God and the Monsters on TV

I spend more time than the average person analyzing the philosophy of superhero movies, and in recent years there’s been a plethora of material to work with. In this post I don’t want to talk about a specific movie; I instead want to talk about a confusion that seems to attend superhero movies in general: what, exactly, is “God”?

We’ve seen it in Guardians of the Galaxy. We’ve seen it in Doctor Strange. We’ve seen it in Star Trek (multiple times) and Man of Steel. Yet another being shows up to challenge our limited conceptions of divinity. He can create life at will, or he can consume planets into a big trippy-looking haze, or he can… shoot lightning, or he can… fly… really fast…

Really? This is our standard for divine power? Kinda low, isn’t it? The writers seem to think that anyone who believes in God must be willing to accept anyone with significantly more power than an average human being as a deity.

Why? Because belief in God is, obviously, based on cultural convention, wishful thinking, ignorant awe, or overactive imagination rather than logic and evidence. Obviously, the people who believe in God are those who know the least about him, because if they knew the whole story, as told by science, they wouldn’t believe in him anymore.

I find this amusing because exactly the opposite is true.

The gods atheists come up with are invariably silly when given that title. Everything and its mother is a god, nothing makes sense, and everything is reduced to overactive CGI when they run out of ideas. It is the people who believe in God who think the matter important enough to put some thought into, who insist on high standards and careful critical thought. It is the theists who draw hard lines between what they believe in and what they do not believe in.

I’ll cut the rant short, because I think there’s something productive to be realized here. A cinematic universe is actually the perfect analogy to help us understand exactly how powerful a monotheistic God is. Picture the Marvel cinematic universe. Would God be as powerful as Ego? As powerful as Dormammu? As powerful as Thanos with his infinity gauntlet?

No. God isn’t any of them. God is Marvel Studios.

If Marvel Studios wanted to wipe Dormammu out of existence, it wouldn’t be a struggle. His so-called infinite power would be gone in an instant. And so would everyone else, no matter what sci-fi gadget or magical marvel they produced to combat it. They wouldn’t even see it coming unless Marvel wanted them to. Compared to Marvel Studios, Thanos isn’t even a bug. A bug could at least bite you.

And if Thanos existed in real life, with a real infinity gauntlet, he would be exactly that powerless compared to God. Because that is our universe’s relationship to God. There is an infinite, categorical gap between the created and the creator. He exists at a higher level of reality, what Plato called the ontus on – the “really real.”

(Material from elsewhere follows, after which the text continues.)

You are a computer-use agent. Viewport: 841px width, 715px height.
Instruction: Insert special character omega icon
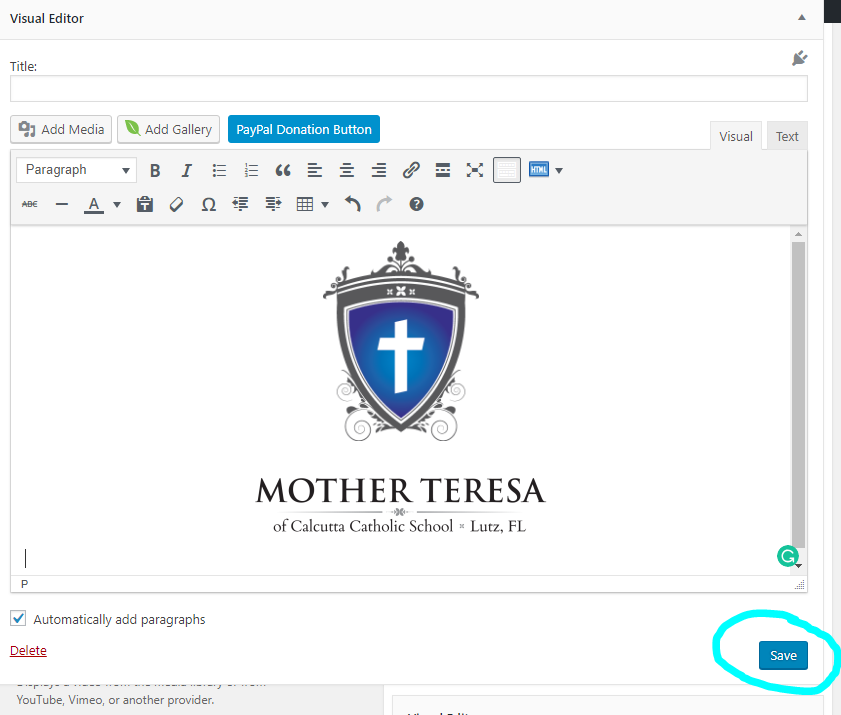[208, 204]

So please, let’s stop suggesting that these shows somehow challenge the traditional conception of God. Mystic relics and interdimensional energy do not make the universe bigger than theists are comfortable with. In fact, when we look more closely, we find that all these things are not new ideas at all, just pseudo-scientific expansions that still fit into a materialistic framework.

The universe of these films is, in fact, very small, and it conforms suspiciously well to modern conceptions of what things ought to be like. No matter how many physical dimensions or CGI swirls are added, everything remains understandable and controllable by pseudo-scientific methods. Nothing is transcendent; nothing is untouchable. Nothing is divine. Despite its self-proclaimed infinite scope, their universe rings hollow.

In the end, then, all this pontificating about threats to our conception of God is nothing but smoke and mirrors, answerable by a VeggieTales song:

“God is bigger than the boogieman.

He’s bigger than Godzilla or the monsters on TV.

Oh, God is bigger than the boogieman,

and he’s watching out for you and me!”